» **Exercise description**
From the entries below, reproduce exactly the line containing "How do I perform: Expand", the line containing "Given: Close the", and every line in between, with nothing added.

====================

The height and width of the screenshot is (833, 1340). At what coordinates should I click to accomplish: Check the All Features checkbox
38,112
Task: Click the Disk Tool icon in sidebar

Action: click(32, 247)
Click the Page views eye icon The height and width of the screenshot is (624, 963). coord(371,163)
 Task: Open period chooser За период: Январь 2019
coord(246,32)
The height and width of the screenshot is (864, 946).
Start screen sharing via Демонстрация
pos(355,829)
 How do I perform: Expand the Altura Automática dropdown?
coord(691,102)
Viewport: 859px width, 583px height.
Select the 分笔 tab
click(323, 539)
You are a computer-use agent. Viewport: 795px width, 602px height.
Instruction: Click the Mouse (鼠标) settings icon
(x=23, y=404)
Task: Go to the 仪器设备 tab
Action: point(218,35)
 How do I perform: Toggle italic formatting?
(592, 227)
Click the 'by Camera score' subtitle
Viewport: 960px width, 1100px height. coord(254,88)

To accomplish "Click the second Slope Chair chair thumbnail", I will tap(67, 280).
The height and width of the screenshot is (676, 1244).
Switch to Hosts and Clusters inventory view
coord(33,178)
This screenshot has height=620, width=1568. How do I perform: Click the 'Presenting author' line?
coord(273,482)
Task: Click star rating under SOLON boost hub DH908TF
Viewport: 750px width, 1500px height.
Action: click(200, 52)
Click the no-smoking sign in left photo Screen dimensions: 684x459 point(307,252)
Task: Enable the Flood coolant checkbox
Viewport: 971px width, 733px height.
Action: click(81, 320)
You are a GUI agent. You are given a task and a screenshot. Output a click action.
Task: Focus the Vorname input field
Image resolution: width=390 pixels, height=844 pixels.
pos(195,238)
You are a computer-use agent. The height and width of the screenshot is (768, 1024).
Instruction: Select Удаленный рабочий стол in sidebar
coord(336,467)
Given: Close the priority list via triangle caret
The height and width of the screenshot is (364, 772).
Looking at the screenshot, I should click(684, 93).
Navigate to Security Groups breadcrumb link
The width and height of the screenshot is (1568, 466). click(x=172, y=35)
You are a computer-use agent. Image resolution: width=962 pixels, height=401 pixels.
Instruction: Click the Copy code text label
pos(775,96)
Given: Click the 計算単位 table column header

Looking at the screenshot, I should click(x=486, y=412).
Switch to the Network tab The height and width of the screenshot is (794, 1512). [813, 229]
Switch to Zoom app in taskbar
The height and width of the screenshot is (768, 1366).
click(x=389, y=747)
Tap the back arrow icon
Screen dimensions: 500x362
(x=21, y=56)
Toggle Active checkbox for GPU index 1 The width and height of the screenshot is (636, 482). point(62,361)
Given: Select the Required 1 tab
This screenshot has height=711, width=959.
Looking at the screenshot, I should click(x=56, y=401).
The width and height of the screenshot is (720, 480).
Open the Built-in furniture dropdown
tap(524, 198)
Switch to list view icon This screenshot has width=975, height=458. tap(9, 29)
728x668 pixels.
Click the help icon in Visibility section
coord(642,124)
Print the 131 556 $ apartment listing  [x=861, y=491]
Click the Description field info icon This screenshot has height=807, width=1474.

====================

» **Answer to this problem**
 How do I perform: Expand the Altura Automática dropdown?
coord(691,102)
Viewport: 859px width, 583px height.
Select the 分笔 tab
click(323, 539)
You are a computer-use agent. Viewport: 795px width, 602px height.
Instruction: Click the Mouse (鼠标) settings icon
(x=23, y=404)
Task: Go to the 仪器设备 tab
Action: point(218,35)
 How do I perform: Toggle italic formatting?
(592, 227)
Click the 'by Camera score' subtitle
Viewport: 960px width, 1100px height. coord(254,88)

To accomplish "Click the second Slope Chair chair thumbnail", I will tap(67, 280).
The height and width of the screenshot is (676, 1244).
Switch to Hosts and Clusters inventory view
coord(33,178)
This screenshot has height=620, width=1568. How do I perform: Click the 'Presenting author' line?
coord(273,482)
Task: Click star rating under SOLON boost hub DH908TF
Viewport: 750px width, 1500px height.
Action: click(200, 52)
Click the no-smoking sign in left photo Screen dimensions: 684x459 point(307,252)
Task: Enable the Flood coolant checkbox
Viewport: 971px width, 733px height.
Action: click(81, 320)
You are a GUI agent. You are given a task and a screenshot. Output a click action.
Task: Focus the Vorname input field
Image resolution: width=390 pixels, height=844 pixels.
pos(195,238)
You are a computer-use agent. The height and width of the screenshot is (768, 1024).
Instruction: Select Удаленный рабочий стол in sidebar
coord(336,467)
Given: Close the priority list via triangle caret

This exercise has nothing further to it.